- **DATA SUPPLIED**:

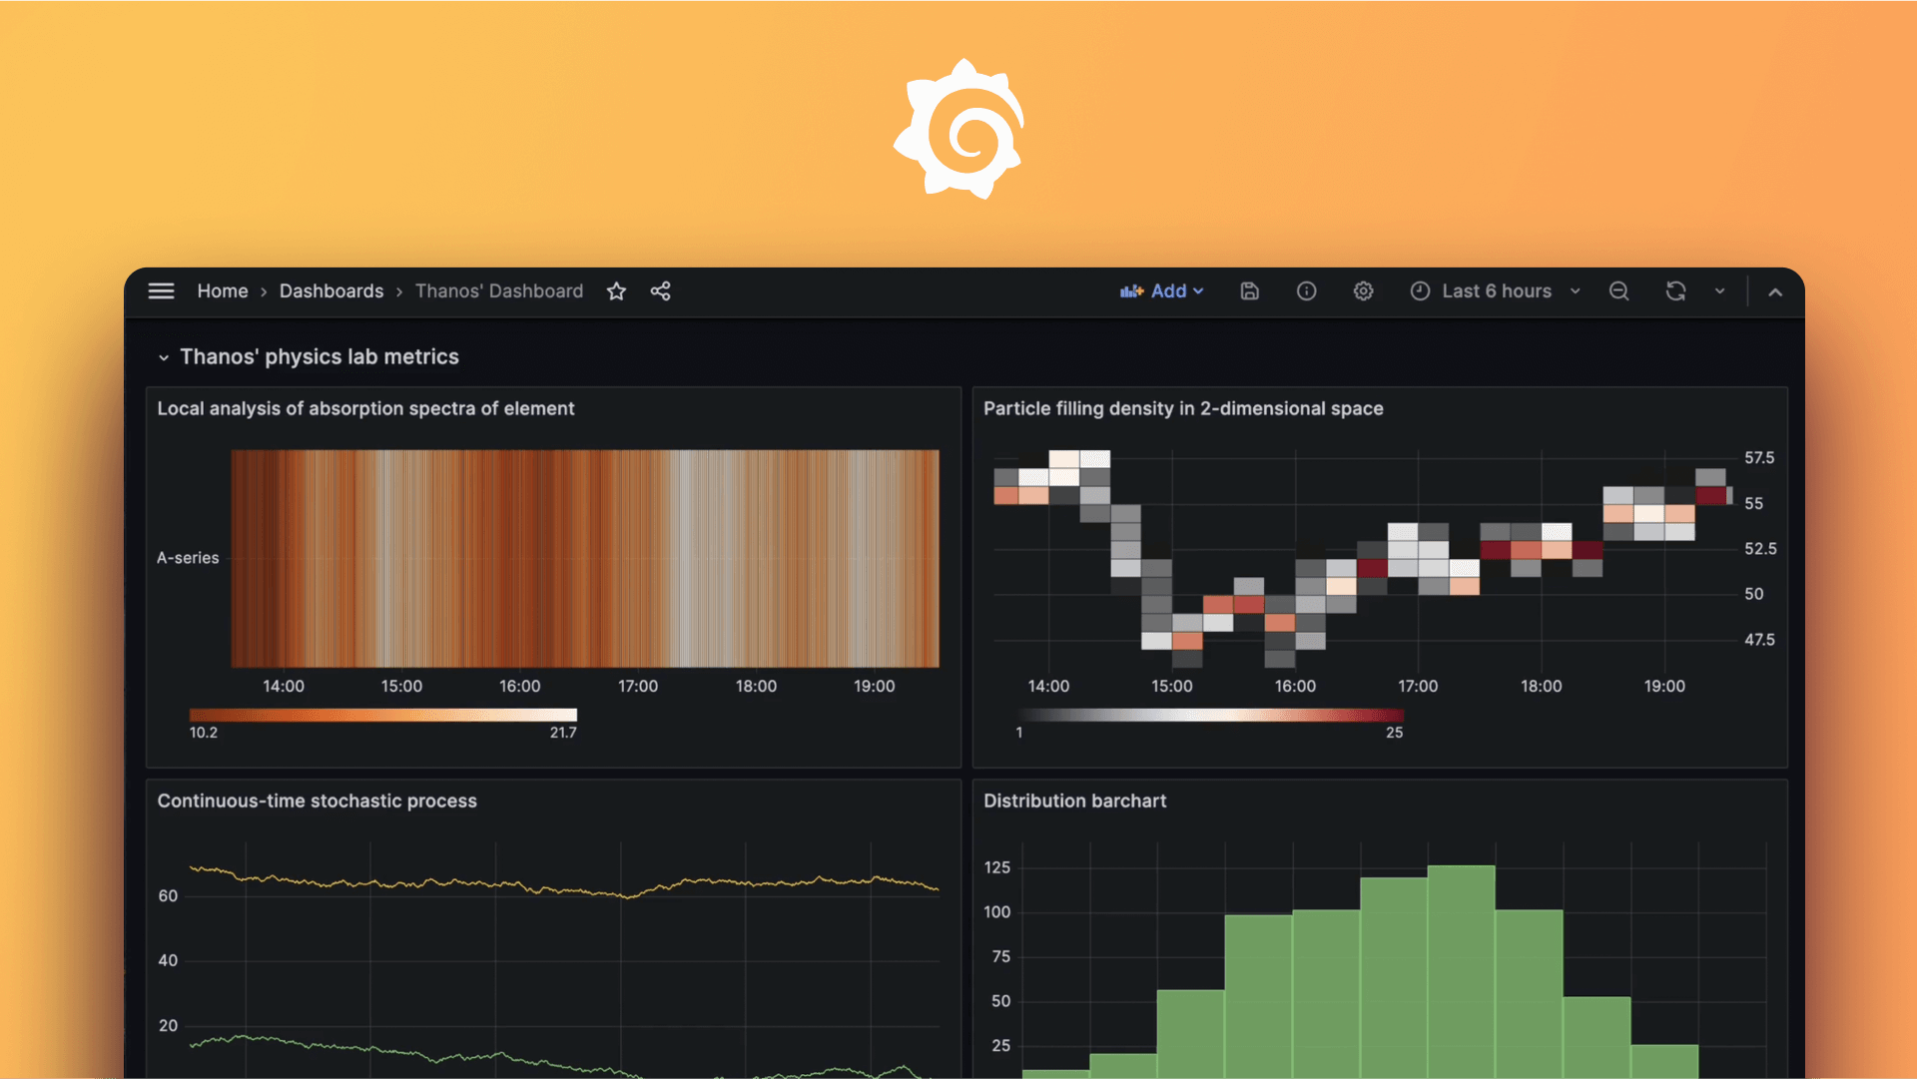The width and height of the screenshot is (1917, 1079).
Task: Toggle the 'Thanos' physics lab metrics' section collapse
Action: (161, 355)
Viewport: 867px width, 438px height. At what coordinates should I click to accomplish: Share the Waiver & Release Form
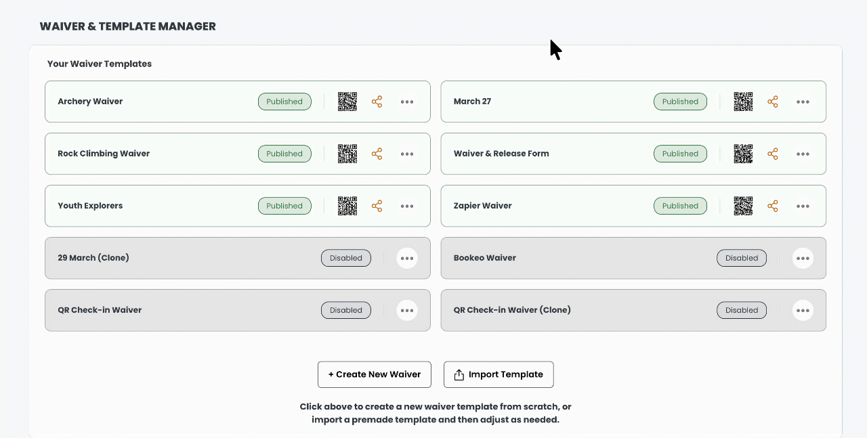click(773, 154)
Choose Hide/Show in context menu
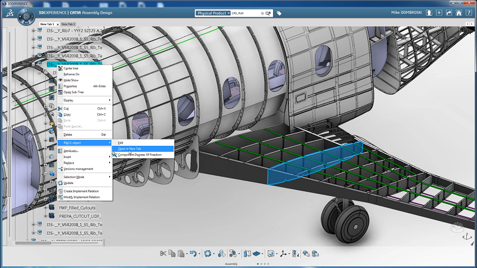 click(70, 80)
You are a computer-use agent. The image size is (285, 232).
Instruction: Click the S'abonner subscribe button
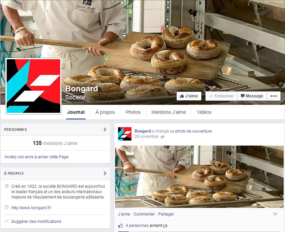[x=221, y=96]
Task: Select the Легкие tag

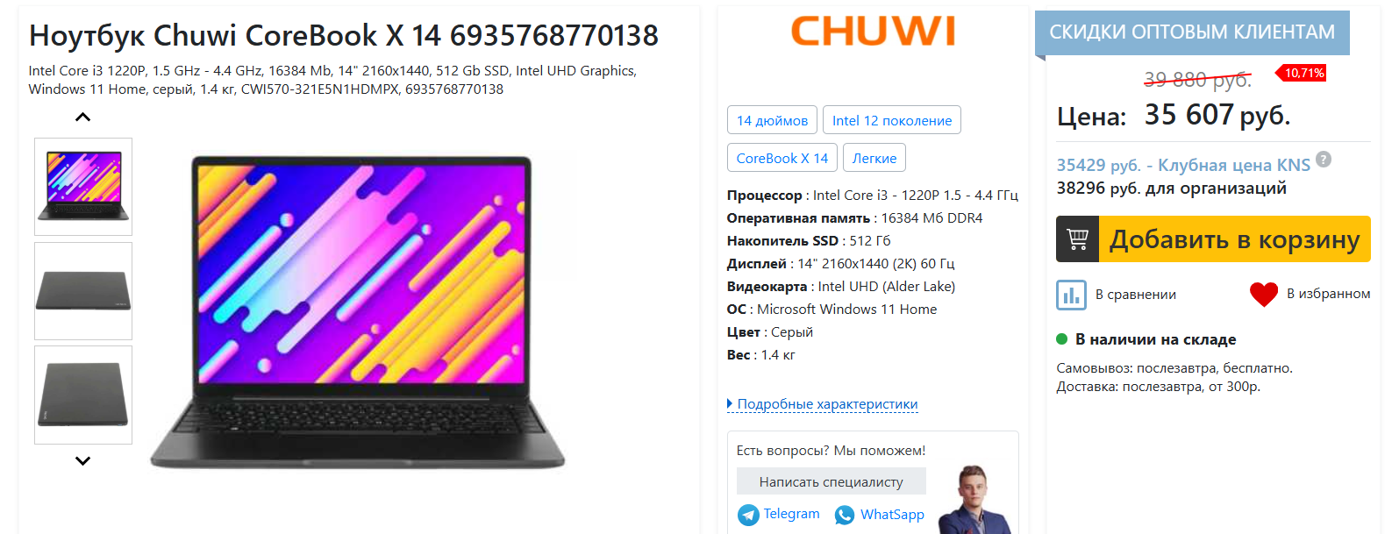Action: 874,158
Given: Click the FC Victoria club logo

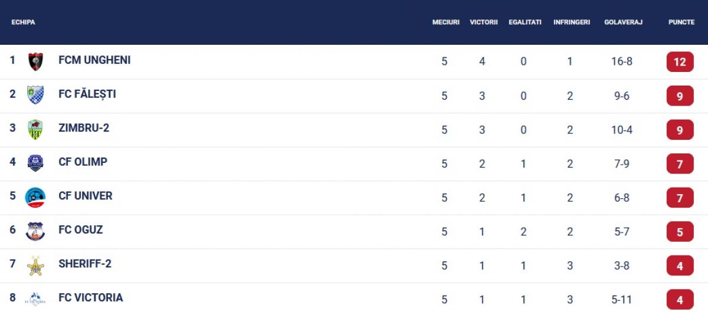Looking at the screenshot, I should [35, 299].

- **TASK GOAL**: Reproduce the lines of the listing exactly, starting at the one that contains "You are a computer-use" and continuing through the final line, but leave out the pictures.

- **TASK ANSWER**:
You are a computer-use agent. The image size is (285, 232).
Instruction: Click the S'abonner subscribe button
[x=221, y=96]
Task: Select the Легкие tag

Action: 874,158
Given: Click the FC Victoria club logo

Looking at the screenshot, I should [35, 299].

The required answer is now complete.